The case was later handed over to the CBI, which filed a 3,400-page chargesheet in a Malegaon court in Nashik district. Defence lawyer Rahul Kasliwal said that there were two cases, one tried in the Malegaon court and the other tried by the Juvenile Board in Nashik city as Kunal was a minor when the incident occurred. Special CBI prosecutor Vishwas Parakh said that Kunal jumped bail and was reported absconding. He was later externed from Manmad town.

Sonawane’s widow has not yet recovered from the trauma. A relative, who spoke to this newspaper said that the family had given up on the outcome of the case when prime accused Popat died four days after Sonawane. “The remaining accused are sure to tell the court that Popat alone killed Sonawane and that they were not involved. When the case started, we used to go to court eagerly but now, we don’t follow it,” she said.

The murderous Neta

On December 5, 1994, Gopalganj District Magistrate G. Krishnaiah was lynched and shot dead at Khabra in Muzaffarpur, Bihar, by a mob that was instigated by former Bihar MP Anand Mohan, once a dreaded don in the state’s Kosi region.
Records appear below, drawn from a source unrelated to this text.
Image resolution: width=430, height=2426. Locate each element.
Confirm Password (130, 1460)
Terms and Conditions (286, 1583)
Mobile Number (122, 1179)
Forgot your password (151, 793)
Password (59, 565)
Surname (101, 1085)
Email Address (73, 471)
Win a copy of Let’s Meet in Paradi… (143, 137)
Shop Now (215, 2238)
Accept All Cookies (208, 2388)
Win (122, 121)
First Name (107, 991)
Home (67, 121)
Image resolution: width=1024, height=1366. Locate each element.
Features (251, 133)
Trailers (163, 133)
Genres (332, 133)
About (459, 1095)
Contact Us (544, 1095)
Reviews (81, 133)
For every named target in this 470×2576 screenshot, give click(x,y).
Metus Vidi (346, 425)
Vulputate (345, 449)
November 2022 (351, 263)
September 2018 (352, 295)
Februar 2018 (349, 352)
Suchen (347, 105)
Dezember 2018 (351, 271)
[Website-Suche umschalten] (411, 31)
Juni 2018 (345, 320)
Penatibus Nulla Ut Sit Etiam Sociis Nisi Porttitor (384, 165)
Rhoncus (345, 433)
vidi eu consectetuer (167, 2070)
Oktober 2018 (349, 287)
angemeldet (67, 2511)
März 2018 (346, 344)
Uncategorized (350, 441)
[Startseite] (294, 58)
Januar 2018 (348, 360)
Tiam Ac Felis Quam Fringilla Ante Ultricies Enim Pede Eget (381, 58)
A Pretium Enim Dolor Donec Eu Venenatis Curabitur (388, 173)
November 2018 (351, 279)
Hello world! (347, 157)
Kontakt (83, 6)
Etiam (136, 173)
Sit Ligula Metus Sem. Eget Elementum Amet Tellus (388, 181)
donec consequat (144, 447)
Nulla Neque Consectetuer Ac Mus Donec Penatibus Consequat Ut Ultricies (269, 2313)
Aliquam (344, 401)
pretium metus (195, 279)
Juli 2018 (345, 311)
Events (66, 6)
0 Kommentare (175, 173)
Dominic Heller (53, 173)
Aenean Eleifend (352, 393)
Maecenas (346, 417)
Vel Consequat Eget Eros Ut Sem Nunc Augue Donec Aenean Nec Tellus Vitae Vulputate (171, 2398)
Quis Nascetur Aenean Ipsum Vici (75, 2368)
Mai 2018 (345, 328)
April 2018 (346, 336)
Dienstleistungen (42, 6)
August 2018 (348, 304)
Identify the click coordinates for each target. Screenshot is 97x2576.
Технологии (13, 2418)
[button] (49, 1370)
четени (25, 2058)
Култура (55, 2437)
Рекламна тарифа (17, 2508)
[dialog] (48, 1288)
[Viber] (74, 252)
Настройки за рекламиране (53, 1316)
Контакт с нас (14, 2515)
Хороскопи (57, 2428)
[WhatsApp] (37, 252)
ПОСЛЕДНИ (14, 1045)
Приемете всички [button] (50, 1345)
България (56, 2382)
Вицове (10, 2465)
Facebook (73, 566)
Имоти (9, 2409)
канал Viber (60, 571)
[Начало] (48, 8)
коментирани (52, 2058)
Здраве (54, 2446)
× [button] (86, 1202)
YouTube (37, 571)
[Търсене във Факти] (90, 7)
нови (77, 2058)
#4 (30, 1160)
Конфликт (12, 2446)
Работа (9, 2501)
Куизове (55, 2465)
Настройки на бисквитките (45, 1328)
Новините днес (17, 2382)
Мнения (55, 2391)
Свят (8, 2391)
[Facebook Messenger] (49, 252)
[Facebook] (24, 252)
The IAS officer was just 35.

The mob was protesting against the killing of a supporter of the now defunct Bihar People’s Party (BPP). Mohan was then an MLA and his wife Lovely Anand an MP, and they headed the BPP. The courts found, on the basis of eye-witnesses, that Mohan had exhorted gangster Bhutkan Shukla, brother of the dead party supporter Chhotan Shukla, to kill Krishnaiah.

In October 2007 — 13 years after the murder — a trial court handed out the death sentence to Mohan and two others and life sentences to four others, including Lovely Anand. The High Court later commuted the death sentences to life terms and acquitted the four who had been given life sentences, including three leaders of the JD(U). In July 2012, the SC upheld the life sentence to Mohan and set aside the acquittals.